Percentage of emails marked as spam across the two political parties and three email providers during the 153-day study period.

Percentage of emails marked as spam across the two political parties and three email providers during the 153-day study period.

Response to user interaction

When we mark a spam email as “Not Spam”, the intention is to cause the mail system not to flag similar emails in the future, although the rule type under- underlying (email-based, content-based, etc.) may not always be fully cleared.

The results of the study revealed that of the three email providers examined, only Gmail responded noticeably to a user’s “non-spam” input. In contrast, this spam to the user-driven inbox (S→I) interaction had a very limited long-term effect in Outlook and Yahoo.

The researchers observe:

‘[Due] to the S→I interaction, the political bias in Gmail has decreased significantly. However, unexpectedly, it increased in both Outlook and Yahoo because neither service reacted noticeably to the user’s desire to not mark emails as spam that both services marked as spam.

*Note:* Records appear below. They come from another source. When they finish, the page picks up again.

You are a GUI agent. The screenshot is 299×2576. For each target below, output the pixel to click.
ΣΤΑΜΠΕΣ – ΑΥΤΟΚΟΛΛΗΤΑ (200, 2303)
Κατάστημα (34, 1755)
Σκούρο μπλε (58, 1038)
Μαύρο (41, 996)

The authors conclude that Gmail responds “significantly” to user interaction compared to Outlook and Yahoo, despite its own left-leaning bias.

The authors state:

“While political bias in Gmail remained unchanged after the read interaction, it significantly decreased due to I→S and S→I interactions.”

And carry on:

“While political biases shifted in response to various interactions, Gmail maintained its left-leaning while Outlook and Yahoo maintained their right-leaning in all scenarios.”

The researchers acknowledge that the end user generally expects that spam filters can and will adapt their behavior based on user intervention (such as moving an email from a folder spam to the inbox or marking an email as “not spam”), but that this mechanism is unreliable and certainly not consistent across the three email providers studied.

The newspaper notes:

‘[We] found no consistent action that users could be recommended to help them reduce bias in how the SFA handles political emails sent to them.